Securing Social Services Support for a Survivor

By Sarah Cho, Staff Attorney, Public Benefits

On April 29, Michelle Hardy (fictitious name) contacted our office regarding a notice she received from the California Department of Social Services (CDSS) that denied her request for a medical exemption to CalWORKs’ Welfare-to-Work requirements. CalWORKs is a cash benefit for families with children with limited means, and its Welfare-to-Work program requires recipients to engage in work or work-related activities to continue receiving benefits. Because this exemption was denied, she would have to meet the Welfare-to-Work requirements, which she could not because of her PTSD, depression, and anxiety disorders.

At the time she got the notice, Michelle was being treated by a psychiatrist and attending community college. She first moved to California several years ago in order to escape an abusive relationship, which precipitated her mental health conditions. Despite having worked her entire adult life, she found she could no longer sustain work. Since coming to California, she attempted to hold two full-time jobs, but was unable to maintain either of them due to her mental health symptoms that interfered with consistent work. When she got the notice from CalWORKs, she worried that she may become homeless again and not be able to provide for herself and her four-year-old daughter if she lost the benefits. The assistance from CalWORKs was an important part in allowing her to stay housed and continue her education so that she could become as resourced and resilient as possible to overcome this difficult period in her life.

On May 21, our office and Michelle signed a retainer for us to represent her in an appeal of the denial. While the appeal was pending, I also advised her to request a CalWORKs domestic abuse waiver, which would, similar to the medical exemption, allow her to continue receiving CalWORKs notwithstanding her inability to meet the full Welfare-to-Work requirements. Even though she was no longer in immediate danger, she was clearly still suffering the effects of the trauma she had experienced. She made the request for a domestic abuse waiver and, to our disappointment, received a notice in June denying the request.

Our office then signed a second retainer to represent Michelle in the appeal of both notices. I interviewed her further and wrote a letter in support of her case and submitted it to the local office and the State Hearings Division. In August, the California Department of Social Services (CDSS) appeals worker contacted me, and I had several conversations about her case. Through our conversations, it was determined that Michelle was most likely able to maintain eligibility through the medical exemption. I thus sent a letter to her psychiatrist before her next appointment requesting that she re-fill out the form with information on Michelle’s ability to engage in work activities given her conditions. Shortly after, I was able to speak with the psychiatrist by phone. It turned out the psychiatrist had received inaccurate information from CDSS, which had caused her to write information that disqualified Michelle from the medical exemption.

The psychiatrist filled out the form, and I submitted it to CDSS. In September, the appeals worker contacted Michelle and our office and informed us that the exemption had been approved. She thus withdrew her two appeals and was able to continue to qualify for CalWORKs.

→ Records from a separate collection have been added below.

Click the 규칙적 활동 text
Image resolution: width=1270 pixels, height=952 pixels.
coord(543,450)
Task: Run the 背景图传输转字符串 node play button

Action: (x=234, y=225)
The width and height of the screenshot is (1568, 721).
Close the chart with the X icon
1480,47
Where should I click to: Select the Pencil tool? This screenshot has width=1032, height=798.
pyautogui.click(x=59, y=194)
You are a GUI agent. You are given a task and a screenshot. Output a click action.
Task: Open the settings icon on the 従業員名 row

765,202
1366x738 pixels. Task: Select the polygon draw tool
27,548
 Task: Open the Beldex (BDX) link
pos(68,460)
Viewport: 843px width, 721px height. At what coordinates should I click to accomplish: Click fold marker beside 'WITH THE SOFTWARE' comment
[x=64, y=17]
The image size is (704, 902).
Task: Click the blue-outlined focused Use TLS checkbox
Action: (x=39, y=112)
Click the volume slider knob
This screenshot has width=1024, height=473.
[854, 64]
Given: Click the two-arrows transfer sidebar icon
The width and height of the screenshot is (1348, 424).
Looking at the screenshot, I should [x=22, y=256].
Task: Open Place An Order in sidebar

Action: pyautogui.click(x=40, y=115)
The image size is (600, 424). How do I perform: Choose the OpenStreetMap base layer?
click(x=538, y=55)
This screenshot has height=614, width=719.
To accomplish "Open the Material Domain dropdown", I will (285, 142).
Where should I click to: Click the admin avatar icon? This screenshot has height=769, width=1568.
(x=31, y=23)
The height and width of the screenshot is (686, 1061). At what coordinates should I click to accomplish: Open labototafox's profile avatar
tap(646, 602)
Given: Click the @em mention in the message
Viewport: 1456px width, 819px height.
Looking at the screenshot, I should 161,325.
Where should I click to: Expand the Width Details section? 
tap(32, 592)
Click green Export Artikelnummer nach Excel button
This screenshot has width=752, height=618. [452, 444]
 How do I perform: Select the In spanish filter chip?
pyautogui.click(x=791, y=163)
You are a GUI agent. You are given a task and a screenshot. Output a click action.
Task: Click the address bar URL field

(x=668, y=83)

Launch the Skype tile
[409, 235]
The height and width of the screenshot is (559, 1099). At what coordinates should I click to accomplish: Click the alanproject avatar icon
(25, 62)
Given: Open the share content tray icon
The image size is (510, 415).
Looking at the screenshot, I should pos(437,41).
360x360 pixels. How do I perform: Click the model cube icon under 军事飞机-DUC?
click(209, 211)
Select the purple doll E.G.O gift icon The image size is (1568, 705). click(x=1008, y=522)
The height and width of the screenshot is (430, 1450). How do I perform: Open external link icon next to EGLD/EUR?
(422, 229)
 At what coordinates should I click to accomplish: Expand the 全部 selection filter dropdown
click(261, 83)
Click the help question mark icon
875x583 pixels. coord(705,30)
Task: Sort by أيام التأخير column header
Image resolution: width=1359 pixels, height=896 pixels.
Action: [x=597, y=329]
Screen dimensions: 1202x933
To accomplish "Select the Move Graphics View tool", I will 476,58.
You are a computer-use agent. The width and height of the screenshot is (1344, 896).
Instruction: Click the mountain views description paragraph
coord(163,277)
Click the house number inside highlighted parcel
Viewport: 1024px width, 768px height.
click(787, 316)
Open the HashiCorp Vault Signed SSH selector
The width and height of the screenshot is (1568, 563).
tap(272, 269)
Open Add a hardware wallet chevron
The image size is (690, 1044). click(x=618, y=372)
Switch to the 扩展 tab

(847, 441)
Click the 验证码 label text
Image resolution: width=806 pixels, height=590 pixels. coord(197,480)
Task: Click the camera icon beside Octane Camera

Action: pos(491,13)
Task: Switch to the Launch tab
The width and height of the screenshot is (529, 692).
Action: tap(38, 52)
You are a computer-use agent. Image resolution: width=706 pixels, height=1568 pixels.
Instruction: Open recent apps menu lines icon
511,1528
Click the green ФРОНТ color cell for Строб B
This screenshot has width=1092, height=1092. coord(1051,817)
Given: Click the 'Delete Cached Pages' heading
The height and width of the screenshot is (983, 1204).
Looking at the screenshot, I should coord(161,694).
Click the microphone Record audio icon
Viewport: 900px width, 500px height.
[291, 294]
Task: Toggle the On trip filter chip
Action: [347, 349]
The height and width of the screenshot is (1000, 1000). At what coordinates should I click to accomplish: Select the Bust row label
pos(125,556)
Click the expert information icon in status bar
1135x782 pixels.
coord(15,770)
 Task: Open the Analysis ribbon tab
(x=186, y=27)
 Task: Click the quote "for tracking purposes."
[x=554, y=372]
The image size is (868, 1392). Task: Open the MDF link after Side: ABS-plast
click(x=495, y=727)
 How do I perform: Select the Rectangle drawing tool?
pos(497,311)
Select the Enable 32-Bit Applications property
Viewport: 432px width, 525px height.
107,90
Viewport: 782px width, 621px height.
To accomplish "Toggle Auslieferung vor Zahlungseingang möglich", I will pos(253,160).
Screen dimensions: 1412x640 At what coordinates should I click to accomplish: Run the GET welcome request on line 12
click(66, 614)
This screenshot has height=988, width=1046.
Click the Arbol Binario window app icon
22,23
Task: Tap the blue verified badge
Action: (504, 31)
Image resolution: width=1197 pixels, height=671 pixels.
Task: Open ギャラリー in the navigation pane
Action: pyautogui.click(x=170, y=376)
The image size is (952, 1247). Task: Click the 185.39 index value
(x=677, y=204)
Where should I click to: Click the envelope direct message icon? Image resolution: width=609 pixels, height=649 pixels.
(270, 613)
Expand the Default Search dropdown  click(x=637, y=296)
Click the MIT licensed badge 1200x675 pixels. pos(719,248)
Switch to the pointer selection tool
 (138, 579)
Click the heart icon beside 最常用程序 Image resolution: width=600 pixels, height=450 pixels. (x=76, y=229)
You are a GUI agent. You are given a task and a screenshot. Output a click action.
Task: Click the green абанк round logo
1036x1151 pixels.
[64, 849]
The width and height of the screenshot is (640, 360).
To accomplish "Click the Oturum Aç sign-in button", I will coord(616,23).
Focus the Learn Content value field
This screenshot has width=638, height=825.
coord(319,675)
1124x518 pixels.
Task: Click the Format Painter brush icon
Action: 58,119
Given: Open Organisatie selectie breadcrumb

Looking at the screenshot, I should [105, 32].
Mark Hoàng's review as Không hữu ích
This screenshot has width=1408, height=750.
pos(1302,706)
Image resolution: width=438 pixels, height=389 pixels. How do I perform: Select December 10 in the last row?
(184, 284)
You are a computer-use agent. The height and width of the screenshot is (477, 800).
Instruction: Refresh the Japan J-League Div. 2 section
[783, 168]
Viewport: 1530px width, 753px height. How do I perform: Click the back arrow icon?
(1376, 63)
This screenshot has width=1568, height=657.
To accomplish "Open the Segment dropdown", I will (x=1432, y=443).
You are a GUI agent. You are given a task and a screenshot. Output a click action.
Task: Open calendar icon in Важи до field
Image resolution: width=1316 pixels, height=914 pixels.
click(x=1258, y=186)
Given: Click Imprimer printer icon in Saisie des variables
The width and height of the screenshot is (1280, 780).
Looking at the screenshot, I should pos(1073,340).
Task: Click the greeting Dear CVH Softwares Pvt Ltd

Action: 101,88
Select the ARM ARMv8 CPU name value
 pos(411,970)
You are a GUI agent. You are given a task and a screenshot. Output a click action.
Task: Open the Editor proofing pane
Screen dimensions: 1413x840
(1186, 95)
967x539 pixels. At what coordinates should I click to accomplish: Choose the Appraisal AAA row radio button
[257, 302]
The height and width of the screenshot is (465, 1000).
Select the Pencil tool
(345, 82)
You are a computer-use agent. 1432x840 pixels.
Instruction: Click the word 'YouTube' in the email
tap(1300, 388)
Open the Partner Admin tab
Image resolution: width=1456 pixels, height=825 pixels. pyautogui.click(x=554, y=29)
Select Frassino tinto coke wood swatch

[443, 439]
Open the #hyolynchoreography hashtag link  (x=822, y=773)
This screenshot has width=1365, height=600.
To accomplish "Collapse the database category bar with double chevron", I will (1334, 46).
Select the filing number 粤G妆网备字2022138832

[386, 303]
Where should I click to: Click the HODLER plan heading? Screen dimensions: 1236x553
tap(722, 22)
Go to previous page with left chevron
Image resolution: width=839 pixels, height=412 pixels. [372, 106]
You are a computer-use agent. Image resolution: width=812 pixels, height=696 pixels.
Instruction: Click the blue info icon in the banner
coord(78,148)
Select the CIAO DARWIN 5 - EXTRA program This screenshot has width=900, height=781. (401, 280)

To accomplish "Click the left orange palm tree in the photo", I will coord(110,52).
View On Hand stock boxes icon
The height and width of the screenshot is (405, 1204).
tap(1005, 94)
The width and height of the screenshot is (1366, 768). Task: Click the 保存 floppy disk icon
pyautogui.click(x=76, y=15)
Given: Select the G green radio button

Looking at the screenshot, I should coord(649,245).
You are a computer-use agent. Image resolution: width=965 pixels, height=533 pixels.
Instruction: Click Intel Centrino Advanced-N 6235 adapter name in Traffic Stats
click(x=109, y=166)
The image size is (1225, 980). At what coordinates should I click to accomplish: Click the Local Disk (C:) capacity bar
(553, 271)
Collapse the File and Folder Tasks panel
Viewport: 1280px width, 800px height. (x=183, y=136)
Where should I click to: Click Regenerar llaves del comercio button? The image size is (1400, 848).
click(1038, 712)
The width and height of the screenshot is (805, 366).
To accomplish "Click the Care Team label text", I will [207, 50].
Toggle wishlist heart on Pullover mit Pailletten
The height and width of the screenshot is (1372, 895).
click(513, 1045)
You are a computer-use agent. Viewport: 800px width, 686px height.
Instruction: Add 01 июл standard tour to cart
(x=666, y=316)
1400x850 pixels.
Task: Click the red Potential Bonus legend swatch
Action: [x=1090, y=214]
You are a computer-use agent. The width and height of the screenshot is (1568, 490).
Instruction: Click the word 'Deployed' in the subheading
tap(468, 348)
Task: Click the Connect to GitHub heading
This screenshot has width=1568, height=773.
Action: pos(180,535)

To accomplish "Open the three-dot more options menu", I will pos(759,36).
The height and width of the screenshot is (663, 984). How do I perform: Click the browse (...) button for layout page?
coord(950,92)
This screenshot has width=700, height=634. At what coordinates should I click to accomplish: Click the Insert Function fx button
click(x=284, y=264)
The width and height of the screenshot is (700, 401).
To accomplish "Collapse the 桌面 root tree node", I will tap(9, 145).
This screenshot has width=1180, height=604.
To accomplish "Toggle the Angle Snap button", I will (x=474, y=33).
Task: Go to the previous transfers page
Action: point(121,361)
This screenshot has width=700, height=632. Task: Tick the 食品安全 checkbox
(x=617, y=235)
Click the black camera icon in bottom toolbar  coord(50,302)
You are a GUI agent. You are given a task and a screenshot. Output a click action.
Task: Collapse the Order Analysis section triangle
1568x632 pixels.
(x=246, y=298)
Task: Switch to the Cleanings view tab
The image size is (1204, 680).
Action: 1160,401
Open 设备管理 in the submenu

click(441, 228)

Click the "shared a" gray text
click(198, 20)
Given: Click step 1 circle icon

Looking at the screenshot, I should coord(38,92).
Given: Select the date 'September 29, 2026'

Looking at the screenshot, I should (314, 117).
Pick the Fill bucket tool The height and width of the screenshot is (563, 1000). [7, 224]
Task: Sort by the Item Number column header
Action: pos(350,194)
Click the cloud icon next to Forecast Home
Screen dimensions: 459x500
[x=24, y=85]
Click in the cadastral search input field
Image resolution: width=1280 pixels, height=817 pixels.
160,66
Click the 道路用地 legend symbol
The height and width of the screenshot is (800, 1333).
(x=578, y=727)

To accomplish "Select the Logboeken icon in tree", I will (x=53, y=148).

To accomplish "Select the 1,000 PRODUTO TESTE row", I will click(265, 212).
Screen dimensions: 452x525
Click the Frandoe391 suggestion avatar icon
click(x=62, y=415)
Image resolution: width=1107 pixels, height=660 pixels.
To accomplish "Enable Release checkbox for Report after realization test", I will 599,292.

During the months that I represented her, Michelle thought several times about quitting. She had gone before an Administrative Law Judge regarding her CalWORKs matter once before, and that incident had taken a major toll on her mental health. I made clear with her that I would do my best to advocate for a resolution before the hearing, and that if that was not possible, she would have the option to reassess whether she’d like to withdraw closer to the date. Fortunately, this matter was resolved without needing to appear before a judge.

Because Michelle had other social services needs besides the legal case, she was referred to CLA SoCal case manager Abigail Resendiz-Zuñiga, on staff as part of our organization’s commitment to providing holistic services to our clients. Abi was able to share valuable psychoeducation regarding trauma-informed therapy, visit her to provide masks for her and her daughter, and refer her to an organization that provides furniture to domestic violence survivors. The timing was perfect, because Michelle was approved for HUD housing during this period and was able to not only move, but also furnish without further burden to her finances.

Today, I am pleased to say Michelle is actively working on healing, continuing to be supported by CalWORKs, has stable housing, and has recently transferred to a local university, where she is continuing her education so that she can better support herself and her daughter in the future.